## PROBLEM TO SOLVE
Every entry in the data that follows should come back exactly, pictures aside.

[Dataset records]

↓↓↓

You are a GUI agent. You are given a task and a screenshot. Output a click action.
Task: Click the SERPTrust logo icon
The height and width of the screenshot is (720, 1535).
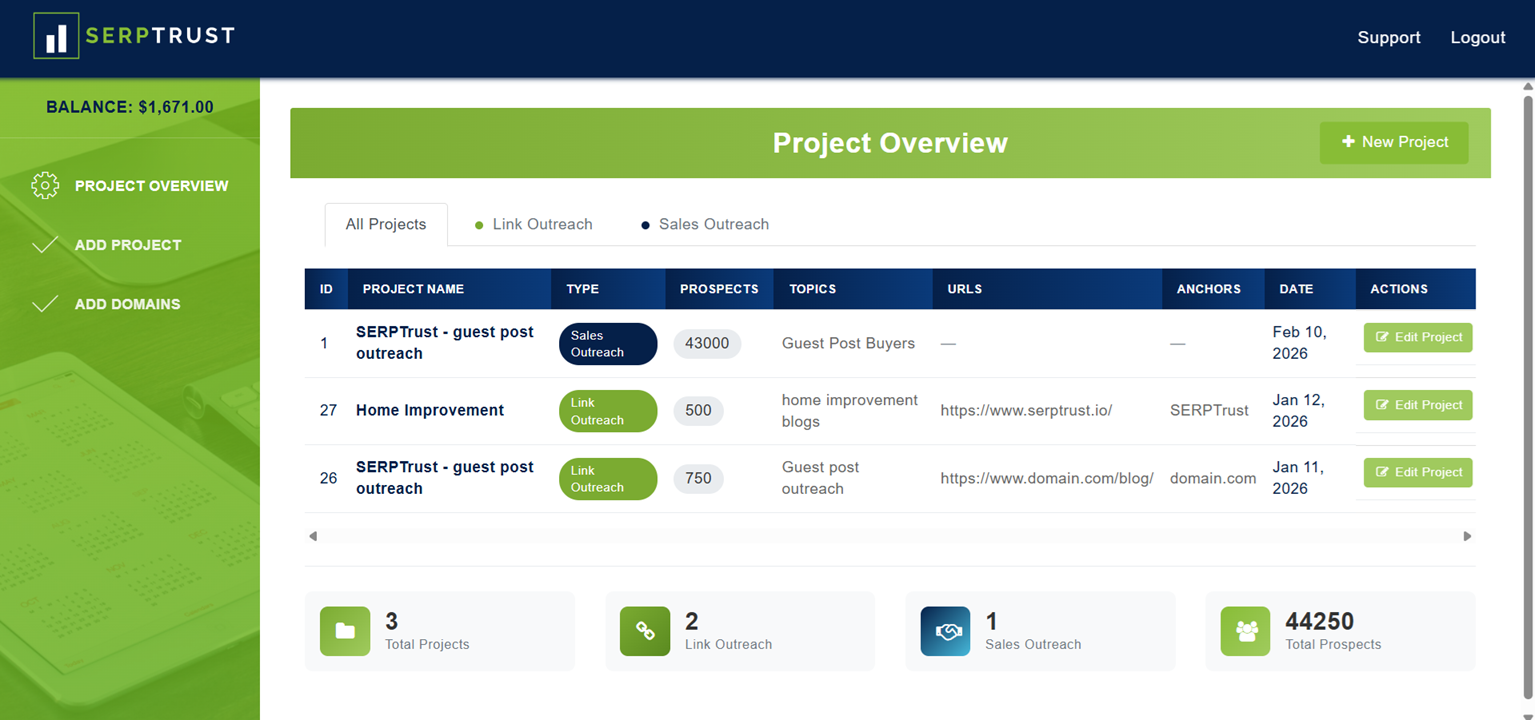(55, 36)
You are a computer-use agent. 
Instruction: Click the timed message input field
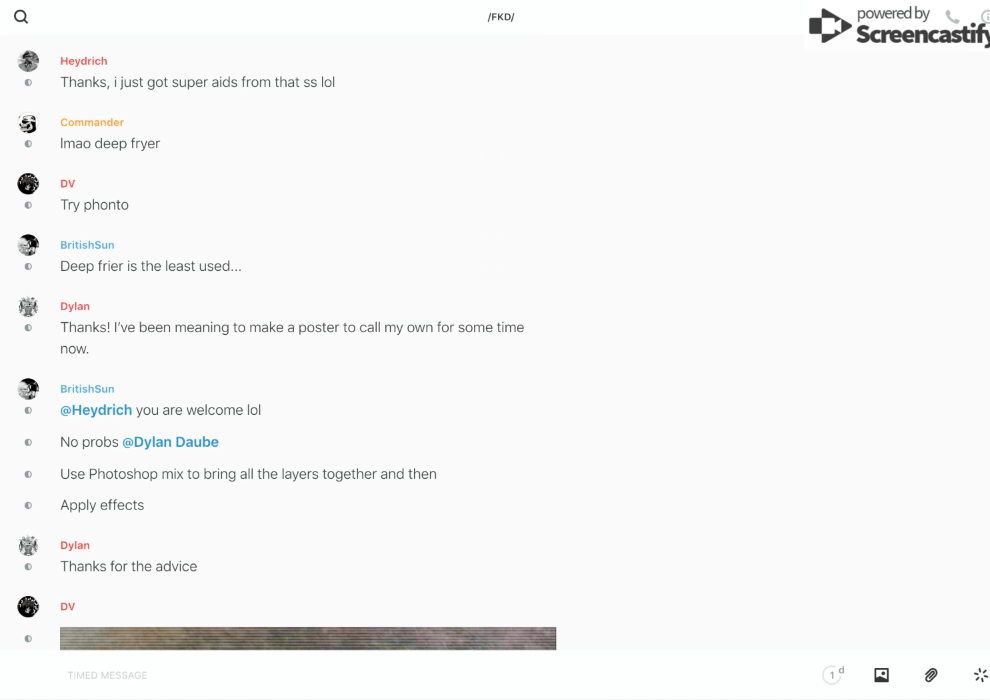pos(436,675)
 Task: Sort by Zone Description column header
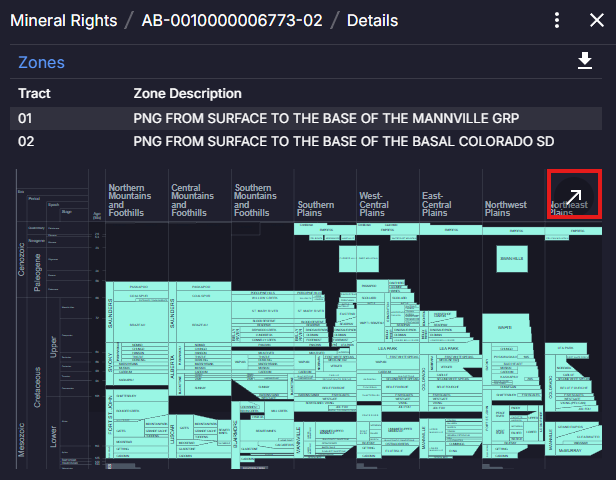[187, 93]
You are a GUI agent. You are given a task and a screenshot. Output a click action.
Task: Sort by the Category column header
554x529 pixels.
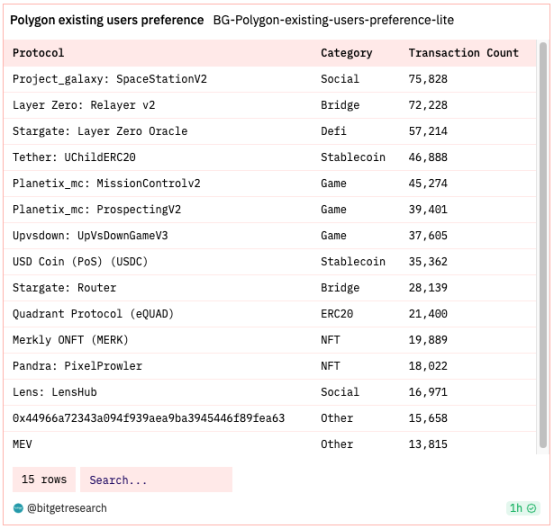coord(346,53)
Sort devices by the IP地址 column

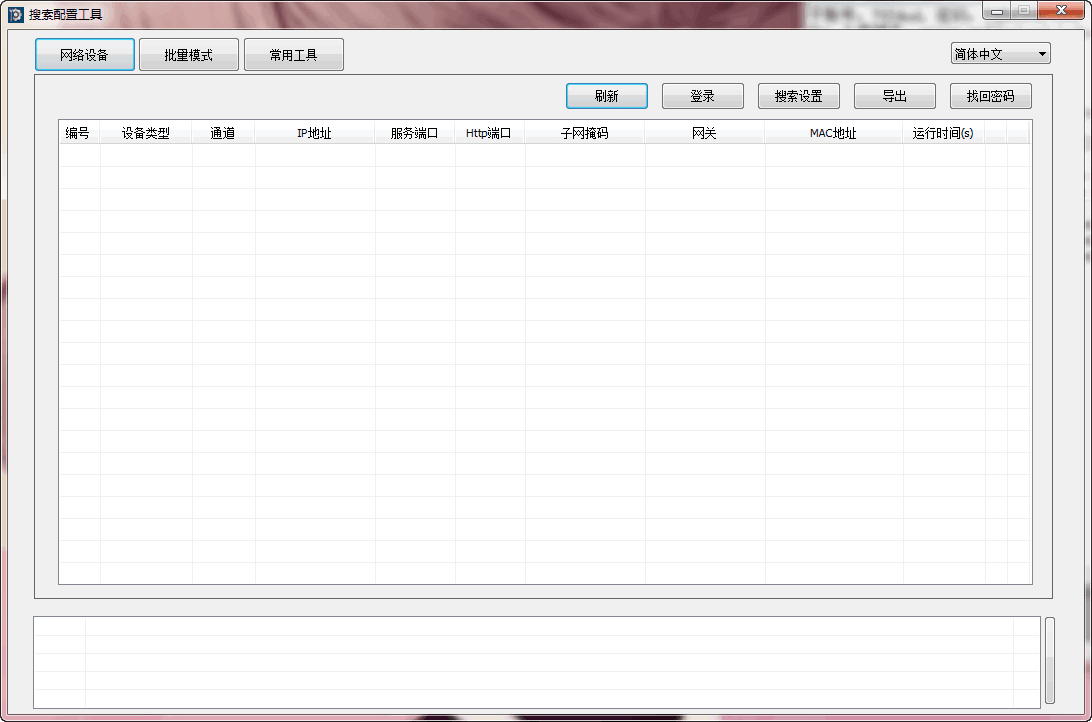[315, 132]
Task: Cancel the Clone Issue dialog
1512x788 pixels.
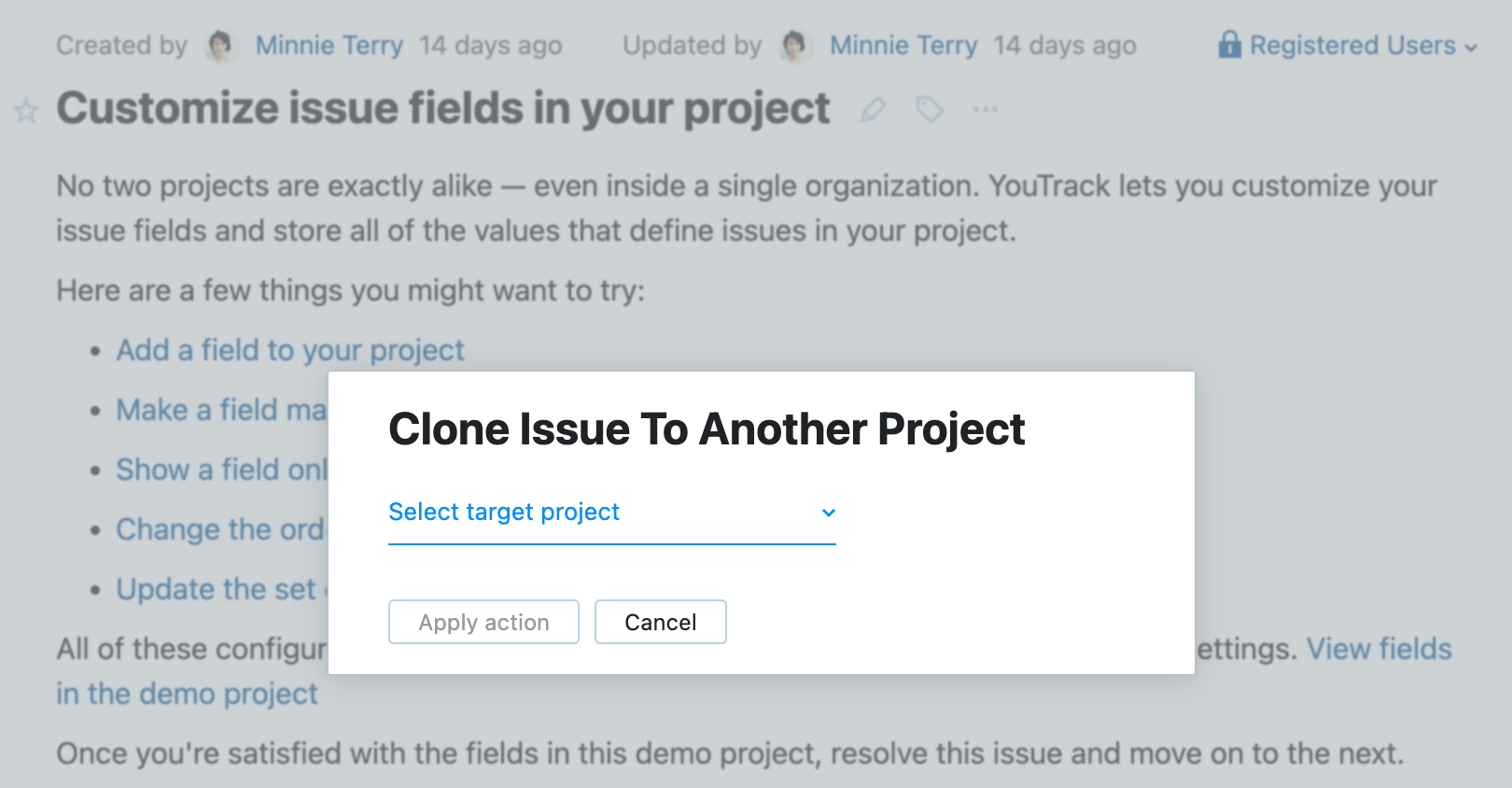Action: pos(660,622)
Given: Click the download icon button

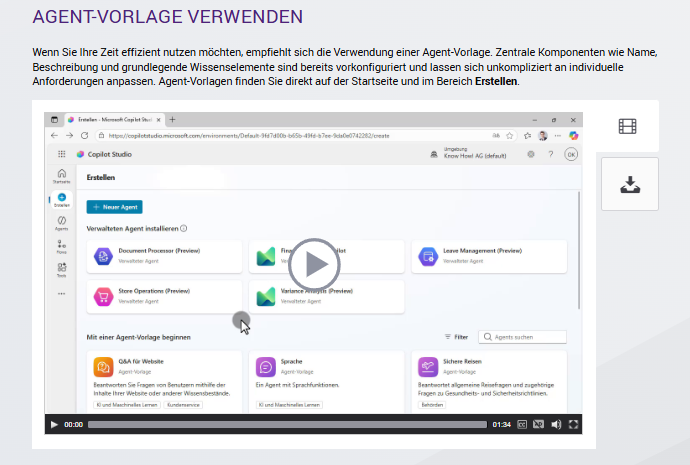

↑↑↑

## ANSWER SECTION
You are a GUI agent. You are given a task and a screenshot. Output a click action.
Task: Click the SERPTrust logo icon
The height and width of the screenshot is (720, 1535).
(55, 36)
You are a computer-use agent. 
Instruction: Click the timed message input field
pos(436,675)
 Task: Sort by Zone Description column header
[187, 93]
You are a GUI agent. You are given a task and a screenshot. Output a click action.
Task: Sort by the Category column header
554x529 pixels.
coord(346,53)
Sort devices by the IP地址 column

[315, 132]
Task: Cancel the Clone Issue dialog
1512x788 pixels.
Action: pos(660,622)
Given: Click the download icon button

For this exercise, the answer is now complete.